Wednesday, August 26, 2015

Index Fragmentation Report in SQL Server 2005 and 2008

Problem
While indexes can speed up execution of queries several fold as they can make the querying process faster, there is overhead associated with them. They consume additional disk space and require additional time to update themselves whenever data is updated, deleted or appended in a table. Also when you perform any data modification operations (INSERT, UPDATE, or DELETE statements) index fragmentation may occur and the information in the index can get scattered in the database. Fragmented index data can cause SQL Server to perform unnecessary data reads and switching across different pages, so query performance against a heavily fragmented table can be very poor. In this article I am going to write about fragmentation and different queries to determine the level of fragmentation.
Solution
When indexes are first built, little or no fragmentation should exist. Over time, as data is inserted, updated, and deleted, fragmentation levels on the underlying indexes may begin to rise. So let's see how it happens.
When a page of data fills to 100 percent and more data must be added to it, a page split occurs. To make room for the new incoming data, SQL Server moves half of the data from the full page to a new page. The new page that is created is created after all the pages in the database. Therefore, instead of going right from one page to the next when looking for data, SQL Server has to go from one page to another page somewhere else in the database looking for the next page it needs. This is called index fragmentation.

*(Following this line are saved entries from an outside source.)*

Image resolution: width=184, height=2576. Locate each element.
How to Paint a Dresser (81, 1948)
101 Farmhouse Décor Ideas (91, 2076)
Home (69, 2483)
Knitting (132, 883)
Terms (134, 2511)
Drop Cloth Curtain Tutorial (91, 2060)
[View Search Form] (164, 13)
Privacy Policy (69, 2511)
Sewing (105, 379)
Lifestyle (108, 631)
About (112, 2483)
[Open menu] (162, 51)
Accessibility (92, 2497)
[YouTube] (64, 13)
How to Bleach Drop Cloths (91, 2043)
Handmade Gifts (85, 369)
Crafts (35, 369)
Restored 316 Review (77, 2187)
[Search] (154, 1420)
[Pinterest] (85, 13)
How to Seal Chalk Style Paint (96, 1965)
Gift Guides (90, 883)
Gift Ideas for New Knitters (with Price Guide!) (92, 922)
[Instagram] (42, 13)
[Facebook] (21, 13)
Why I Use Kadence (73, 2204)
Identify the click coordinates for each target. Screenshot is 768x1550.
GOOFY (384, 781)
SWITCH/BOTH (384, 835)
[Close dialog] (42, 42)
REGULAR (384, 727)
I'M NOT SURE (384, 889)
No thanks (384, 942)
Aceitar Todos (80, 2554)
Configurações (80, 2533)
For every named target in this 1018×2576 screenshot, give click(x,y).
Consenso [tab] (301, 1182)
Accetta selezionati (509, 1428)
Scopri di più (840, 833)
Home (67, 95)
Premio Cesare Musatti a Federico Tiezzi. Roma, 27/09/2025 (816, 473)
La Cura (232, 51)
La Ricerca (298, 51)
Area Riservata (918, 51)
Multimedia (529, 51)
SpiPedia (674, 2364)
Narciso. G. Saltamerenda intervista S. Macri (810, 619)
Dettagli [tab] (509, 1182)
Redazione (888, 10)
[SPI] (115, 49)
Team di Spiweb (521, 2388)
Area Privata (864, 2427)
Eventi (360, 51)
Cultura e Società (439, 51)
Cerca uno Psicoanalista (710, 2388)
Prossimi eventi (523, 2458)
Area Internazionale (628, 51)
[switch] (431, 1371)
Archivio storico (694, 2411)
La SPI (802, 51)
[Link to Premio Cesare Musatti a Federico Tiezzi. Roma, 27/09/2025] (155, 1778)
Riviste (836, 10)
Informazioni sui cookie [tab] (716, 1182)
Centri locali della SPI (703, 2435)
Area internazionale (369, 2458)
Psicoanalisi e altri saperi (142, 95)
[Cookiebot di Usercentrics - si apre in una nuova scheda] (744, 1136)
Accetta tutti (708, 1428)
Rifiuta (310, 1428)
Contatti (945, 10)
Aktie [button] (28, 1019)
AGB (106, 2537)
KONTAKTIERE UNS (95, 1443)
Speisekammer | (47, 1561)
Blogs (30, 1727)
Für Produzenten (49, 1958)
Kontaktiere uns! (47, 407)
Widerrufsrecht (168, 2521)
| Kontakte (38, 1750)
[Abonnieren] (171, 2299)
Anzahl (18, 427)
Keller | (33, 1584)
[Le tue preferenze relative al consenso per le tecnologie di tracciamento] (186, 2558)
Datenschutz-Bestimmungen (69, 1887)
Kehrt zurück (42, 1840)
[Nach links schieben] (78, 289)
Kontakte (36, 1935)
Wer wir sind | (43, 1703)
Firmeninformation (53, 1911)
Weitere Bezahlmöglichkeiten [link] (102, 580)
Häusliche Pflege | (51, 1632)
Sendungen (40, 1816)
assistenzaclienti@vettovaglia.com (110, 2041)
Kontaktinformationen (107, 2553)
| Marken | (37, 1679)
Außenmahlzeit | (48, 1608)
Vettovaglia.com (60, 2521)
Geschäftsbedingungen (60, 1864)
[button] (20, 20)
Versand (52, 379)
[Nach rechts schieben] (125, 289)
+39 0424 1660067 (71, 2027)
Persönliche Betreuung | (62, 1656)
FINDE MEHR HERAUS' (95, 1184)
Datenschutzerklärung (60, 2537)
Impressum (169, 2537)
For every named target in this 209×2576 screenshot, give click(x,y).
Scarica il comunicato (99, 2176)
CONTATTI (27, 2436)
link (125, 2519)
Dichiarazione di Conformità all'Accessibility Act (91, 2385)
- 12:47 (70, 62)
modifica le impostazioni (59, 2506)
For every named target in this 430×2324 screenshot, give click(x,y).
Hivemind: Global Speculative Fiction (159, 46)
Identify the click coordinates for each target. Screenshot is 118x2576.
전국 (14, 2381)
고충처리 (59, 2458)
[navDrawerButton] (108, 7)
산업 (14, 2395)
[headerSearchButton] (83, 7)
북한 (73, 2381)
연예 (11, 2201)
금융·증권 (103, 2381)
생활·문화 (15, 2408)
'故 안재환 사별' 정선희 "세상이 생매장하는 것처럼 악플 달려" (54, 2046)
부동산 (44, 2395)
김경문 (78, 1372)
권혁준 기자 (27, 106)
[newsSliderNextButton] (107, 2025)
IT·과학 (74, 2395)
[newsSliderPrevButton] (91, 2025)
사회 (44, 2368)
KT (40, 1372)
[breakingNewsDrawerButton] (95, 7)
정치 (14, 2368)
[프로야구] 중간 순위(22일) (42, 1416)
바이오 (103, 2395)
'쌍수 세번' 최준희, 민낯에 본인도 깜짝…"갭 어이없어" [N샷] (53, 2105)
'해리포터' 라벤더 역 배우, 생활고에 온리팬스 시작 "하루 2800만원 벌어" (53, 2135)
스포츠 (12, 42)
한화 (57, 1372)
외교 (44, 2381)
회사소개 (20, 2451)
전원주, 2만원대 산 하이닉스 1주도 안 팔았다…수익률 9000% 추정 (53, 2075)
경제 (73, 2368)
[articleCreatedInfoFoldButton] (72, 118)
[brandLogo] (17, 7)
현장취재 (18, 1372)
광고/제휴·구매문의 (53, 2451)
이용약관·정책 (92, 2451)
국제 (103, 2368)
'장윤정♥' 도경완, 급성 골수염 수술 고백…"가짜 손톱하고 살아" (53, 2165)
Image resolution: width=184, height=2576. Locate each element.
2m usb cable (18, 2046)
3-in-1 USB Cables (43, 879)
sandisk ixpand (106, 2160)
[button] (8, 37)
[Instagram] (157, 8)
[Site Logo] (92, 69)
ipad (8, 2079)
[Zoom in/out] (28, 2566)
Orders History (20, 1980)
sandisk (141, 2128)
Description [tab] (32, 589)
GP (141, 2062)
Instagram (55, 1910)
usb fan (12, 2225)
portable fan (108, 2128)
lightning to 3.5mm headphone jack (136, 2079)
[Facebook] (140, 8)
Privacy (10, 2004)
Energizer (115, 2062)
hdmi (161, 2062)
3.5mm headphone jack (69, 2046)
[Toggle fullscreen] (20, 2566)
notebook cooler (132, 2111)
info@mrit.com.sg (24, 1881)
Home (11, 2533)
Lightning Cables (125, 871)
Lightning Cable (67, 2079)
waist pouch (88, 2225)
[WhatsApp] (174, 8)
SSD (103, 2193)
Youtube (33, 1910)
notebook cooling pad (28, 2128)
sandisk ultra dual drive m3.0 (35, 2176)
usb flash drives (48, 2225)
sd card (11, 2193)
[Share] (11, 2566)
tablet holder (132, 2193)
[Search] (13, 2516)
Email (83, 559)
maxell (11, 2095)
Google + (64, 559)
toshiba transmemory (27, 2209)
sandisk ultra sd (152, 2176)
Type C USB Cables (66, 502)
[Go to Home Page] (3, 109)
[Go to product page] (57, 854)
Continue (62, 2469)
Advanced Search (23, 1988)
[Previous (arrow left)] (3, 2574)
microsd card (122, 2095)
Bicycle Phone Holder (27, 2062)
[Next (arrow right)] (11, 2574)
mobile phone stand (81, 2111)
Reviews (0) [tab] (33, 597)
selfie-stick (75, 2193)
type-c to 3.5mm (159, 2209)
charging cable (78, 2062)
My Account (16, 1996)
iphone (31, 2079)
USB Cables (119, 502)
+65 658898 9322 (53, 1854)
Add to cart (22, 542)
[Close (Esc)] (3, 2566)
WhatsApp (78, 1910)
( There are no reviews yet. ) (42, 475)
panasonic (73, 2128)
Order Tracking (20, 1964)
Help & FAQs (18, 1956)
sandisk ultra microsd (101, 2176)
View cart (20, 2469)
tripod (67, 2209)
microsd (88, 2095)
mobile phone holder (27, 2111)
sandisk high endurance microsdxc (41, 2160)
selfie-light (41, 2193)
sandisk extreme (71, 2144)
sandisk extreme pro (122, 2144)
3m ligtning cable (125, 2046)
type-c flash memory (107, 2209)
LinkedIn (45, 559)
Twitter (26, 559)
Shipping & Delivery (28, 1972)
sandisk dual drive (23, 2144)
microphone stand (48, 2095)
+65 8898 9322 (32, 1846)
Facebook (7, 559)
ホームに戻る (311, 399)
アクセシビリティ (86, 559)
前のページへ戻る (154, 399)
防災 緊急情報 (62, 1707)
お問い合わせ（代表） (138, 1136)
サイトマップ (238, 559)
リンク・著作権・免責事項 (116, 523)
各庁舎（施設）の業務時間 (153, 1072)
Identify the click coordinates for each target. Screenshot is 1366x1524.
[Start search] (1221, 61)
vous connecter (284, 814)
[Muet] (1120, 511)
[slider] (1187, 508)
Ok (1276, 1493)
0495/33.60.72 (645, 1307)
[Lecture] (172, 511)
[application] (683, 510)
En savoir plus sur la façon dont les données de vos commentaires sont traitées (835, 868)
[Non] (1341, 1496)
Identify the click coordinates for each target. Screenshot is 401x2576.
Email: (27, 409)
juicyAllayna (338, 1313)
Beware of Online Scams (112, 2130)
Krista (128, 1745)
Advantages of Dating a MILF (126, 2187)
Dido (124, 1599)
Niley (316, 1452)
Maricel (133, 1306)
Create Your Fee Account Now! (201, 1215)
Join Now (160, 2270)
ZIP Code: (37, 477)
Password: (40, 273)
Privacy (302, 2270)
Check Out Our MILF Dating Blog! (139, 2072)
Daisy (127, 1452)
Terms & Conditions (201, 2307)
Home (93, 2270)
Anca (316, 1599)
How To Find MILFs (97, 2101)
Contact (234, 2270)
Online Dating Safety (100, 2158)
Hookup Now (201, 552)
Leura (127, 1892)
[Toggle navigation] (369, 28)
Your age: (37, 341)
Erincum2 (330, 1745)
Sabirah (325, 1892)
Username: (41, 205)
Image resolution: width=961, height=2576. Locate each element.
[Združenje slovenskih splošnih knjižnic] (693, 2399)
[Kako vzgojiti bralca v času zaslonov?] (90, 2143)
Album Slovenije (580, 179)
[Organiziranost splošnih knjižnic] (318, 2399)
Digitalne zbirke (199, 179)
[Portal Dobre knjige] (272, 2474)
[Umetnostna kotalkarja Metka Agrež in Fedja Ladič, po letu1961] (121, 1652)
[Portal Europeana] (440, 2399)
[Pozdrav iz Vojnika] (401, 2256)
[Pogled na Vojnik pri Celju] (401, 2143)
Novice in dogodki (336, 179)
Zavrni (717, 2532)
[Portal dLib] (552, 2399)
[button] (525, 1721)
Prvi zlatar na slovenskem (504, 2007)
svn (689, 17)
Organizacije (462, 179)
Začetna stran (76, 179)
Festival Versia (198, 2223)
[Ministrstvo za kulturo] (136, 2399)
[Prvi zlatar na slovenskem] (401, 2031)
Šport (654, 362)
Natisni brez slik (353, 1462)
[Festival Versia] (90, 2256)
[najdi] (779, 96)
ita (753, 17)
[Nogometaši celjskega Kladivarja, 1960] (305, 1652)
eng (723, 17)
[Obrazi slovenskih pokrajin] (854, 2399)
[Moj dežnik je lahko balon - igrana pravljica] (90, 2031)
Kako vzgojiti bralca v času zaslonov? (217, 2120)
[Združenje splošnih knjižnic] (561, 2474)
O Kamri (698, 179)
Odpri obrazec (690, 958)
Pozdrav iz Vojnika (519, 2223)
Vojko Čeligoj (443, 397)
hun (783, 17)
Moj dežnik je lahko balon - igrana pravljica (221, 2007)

There are basically two types of fragmentation:
  • External fragmentation - External, a.k.a logical,  fragmentation occurs when an index leaf page is not in logical order, in other words it occurs when the logical ordering of the index does not match the physical ordering of the index. This causes SQL Server to perform extra work to return ordered results. For the most part, external fragmentation isn't too big of a deal for specific searches that return very few records or queries that return result sets that do not need to be ordered.
  • Internal fragmentation - Internal fragmentation occurs when there is too much free space in the index pages. Typically, some free space is desirable, especially when the index is created or rebuilt. You can specify the Fill Factor setting when the index is created or rebuilt to indicate a percentage of how full the index pages are when created. If the index pages are too fragmented, it will cause queries to take longer (because of the extra reads required to find the dataset) and cause your indexes to grow larger than necessary. If no space is available in the index data pages, data changes (primarily inserts) will cause page splits as discussed above, which also require additional system resources to perform.
As we learned, heavily fragmented indexes can degrade query performance significantly and cause the application accessing it to respond slowly. So now the question is how to identify the fragmentation. For that purpose SQL Server 2005 and 2008 provide a dynamic management function (DMF) to determine index fragmentation level. This new DMF (sys.dm_db_index_physical_stats) function accepts parameters such as the database, database table, and index for which you want to find fragmentation. There are several options that allow you to specify the level of detail that you want to see in regards to index fragmentation, we will see some of these options in the examples below.
The sys.dm_db_index_physical_stats function returns tabular data regarding one particular table or index.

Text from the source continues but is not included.